(To-do list):
1. Answer these from the match report:
(a) What was the final score?
(b) Which county beat Limerick in their previous defeat, and on what date?
(c) What was the score at halftime?
2. Continue the report on Galway's win over Limerick from its last line.

(Source):
_ _ _ _ _ _ _
Lack of fluency costs Limerick as Galway end 14-game unbeaten run

Six points marked Limerick's biggest defeat since falling to the same county in the 2017 League semi-final
Lack of fluency costs Limerick as Galway end 14-game unbeaten run

Galway’s Darren Morrissey chases Adrian Breen of Limerick. Picture: INPHO/Ryan Byrne

Galway 0-26 Limerick 1-17 

Limerick’s aura has been ever so slightly dimmed.

At Salthill, a couple of key stats that had been rightly and regularly used to hold up this Limerick team as the game’s current standard-bearers went tumbling.

Chief among them was the county’s 14-game unbeaten run, with Limerick not having lost a competitive fixture since the All-Ireland semi-final loss to Kilkenny on July 27, 2019.

But not alone did Sunday represent Limerick’s first defeat in 659 days, it was also their first league reverse since February of 2019 and the county’s biggest league defeat since the 10-point semi-final drubbing at the hands of Galway in April of 2017.

Limerick were not at full strength here, but they did finish with 10 of the team that started last year’s All-Ireland final so neither can it be said John Kiely went into battle with an experimental side.

Where there was unfamiliarity with Limerick was the total absence of fluency to their hurling.

The reigning League and All-Ireland champions were unable to build phases of play in the middle third, unable to find the target as often as they would have liked with their trademark belters from distance.

Contributory factors to the above include a rare off-colour display from Cian Lynch, Limerick’s inability to stamp their authority in the middle of the field, and Galway’s overall dominance in defence.

The latter was best summed up by the swarming of David Reidy by the Mannion brothers and David Burke midway through the opening half, referee James Owens eventually penalising an isolated Reidy for overcarrying. Just four first-half scores from play was so untypical of Limerick.

Unlike their approach in last year’s All-Ireland semi-final, Galway opted against a sweeper on this occasion. Limerick, having no extra body at the other end of the field, found it more cumbersome work to weave a path — and possession — out of defence. This absolutely impacted on the quality of ball being fed to green shirts further forward.

The visitors led only once — that in the opening two minutes — and trailed their opponents from the 15th minute on. Behind by three at the break (0-14 to 1-8), two in a row at the start of the second half did bring Limerick within the minimum, but it was to be the last time they stood this close to their hosts.

“None of us enjoy the taste of defeat and yes, it is quite some time since we have had to take it on the chin. It doesn’t taste very good,” said John Kiely afterward.
_ _ _ _ _ _ _
(Information provided):
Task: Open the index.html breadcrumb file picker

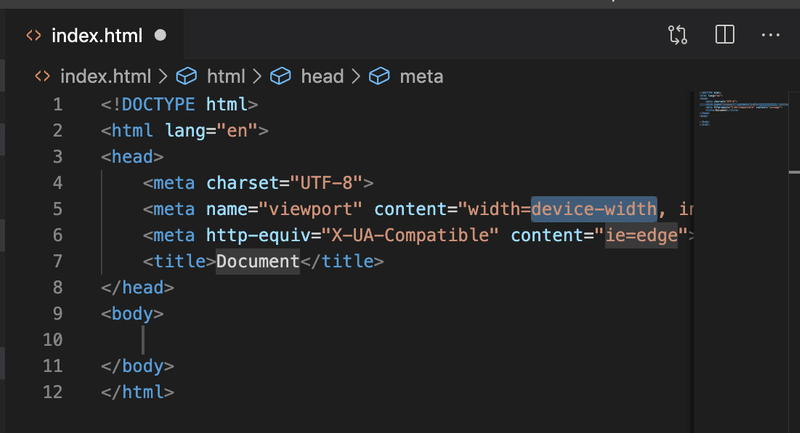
_ _ _ _ _ _ _
(Final results):
1.
(a) Galway 0-26, Limerick 1-17.
(b) Kilkenny, in the All-Ireland semi-final on July 27, 2019.
(c) Galway led 0-14 to 1-8.

2.
“We weren’t the best team here, Galway were the better team. That was clear throughout.”

Tied at 0-3 apiece approaching the end of the first quarter, Galway made their first move of note when striking seven of the game’s next nine points. Providers here included the unerring Evan Niland (three frees), the lively Conor Whelan (two), Ja Mannion, and David Burke, The latter would bow out with a hamstring injury in first-half stoppages.

Trailing by 0-10 to 0-5, Seamus Flanagan’s 27th-minute goal couldn’t have been more timely. That said, Limerick failed to use this green flag platform to further stymie Galway’s momentum, with three in a row from Niland (two frees) and Burke moving Galway back out to five in front on 34 minutes.

Four points either side of half-time amounted to Limerick’s most productive spell, leaving the scoreboard finely balanced at 0-14 to 1-10 on 37 minutes. But as was the case throughout, Galway had an answer and another gear.

A fine Cathal Mannion point was followed by one of the many monstrous frees converted by Niland — he hit 14 in total — and even though only two separated the sides at the second water break, the Tribesmen would outscore their opponents 0-7 to 0-3 in the final quarter.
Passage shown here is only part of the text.